É possível viver sem tudo isso? Por “tudo
isso” entendam “tudo isso”, expressão de abrangência relativa que designa posses
diferentes para cada pessoa e para cada pessoa uma ideia diferente de posse.
Basicamente, pergunto se é possível viver sem o que está ao alcance da mão, um pouco
mais distante, a cinco metros, por exemplo, ou um tantinho mais longe, mas não o
suficiente para nos fazer pensar duas vezes se vale a pena o esforço de
caminhar até lá e simplesmente pegar essa coisa se essa coisa é mesmo a coisa
que estamos procurando e não outra coisa, uma que, embora não quiséssemos em
princípio, agora nos parece inexplicavelmente curiosa.
Uma coisa não muito longe da razoabilidade, portanto.
Essas perguntas embutem uma outra, mais
prioritária, se é possível matizar a ordem de prioridades na vida de uma
pessoa. Vamos a ela: o que de fato tem importância? O que importa?
A nossa crise - se há uma – é a crise da importância? É a crise de não saber o que é importante?

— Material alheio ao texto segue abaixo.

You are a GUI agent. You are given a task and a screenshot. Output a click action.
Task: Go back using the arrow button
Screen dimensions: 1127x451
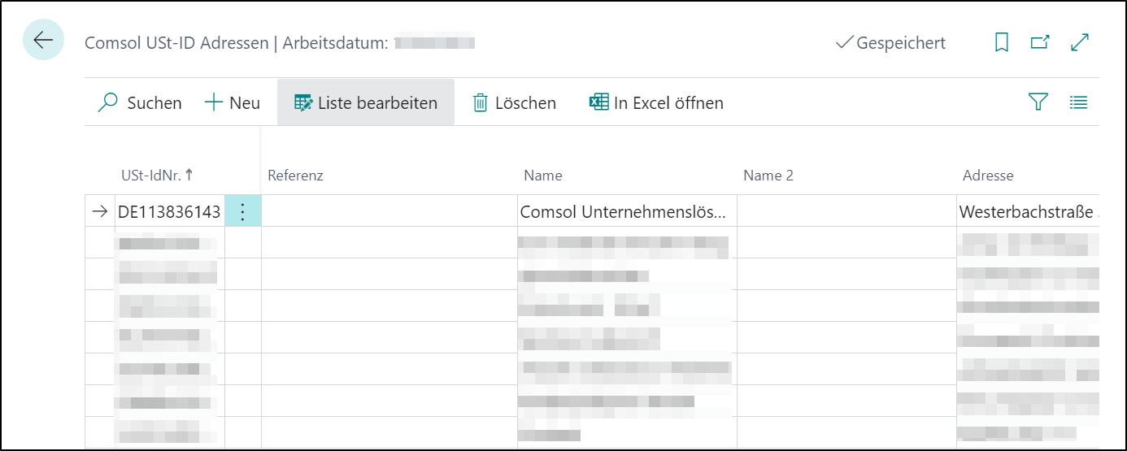click(43, 40)
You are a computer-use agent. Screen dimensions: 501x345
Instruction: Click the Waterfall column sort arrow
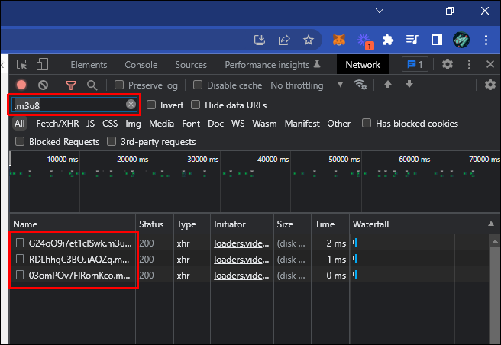pos(490,224)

É a crise de achar tudo importante ou o seu contrário, crer que nada é demasiadamente importante?
Quero entender se a habilidade de
distribuir uma quantidade x de importância entre as coisas (assim como os
alimentadores de lagartos num zoológico distribuem pequenos roedores como refeição)
pode de repente se perder no tempo ou é algo já assimilado pela inteligência
genética, de modo que, a despeito da paisagem cultural, continuará existindo.
Distribuir as coisas segundo o grau de
importância não é mais uma necessidade no presente contexto? A própria ideia de
importância continua tendo alguma importância?
O que mudou, a ideia que temos da ideia, a
centralidade da ideia, que permanece a mesma, ou a substância da ideia?
A intenção não é complicar as coisas, mas (1) descobrir se o hábito de acreditar que algo tem importância ainda é praticado
em larga escala; e se (2), confirmada sua atualidade, é executado nos mesmos termos
de antigamente. Caso tenha sido esquecido, se houve substituto
ou se as pessoas já não se importam tanto que não haja nada com que se importar.
É uma
ideia e tanto pensar num grupo de seres humanos que elege como princípio máximo
de vida a noção algo fluida de que não há hierarquias entre quereres.
Tudo é “querível” e, como tal, possível.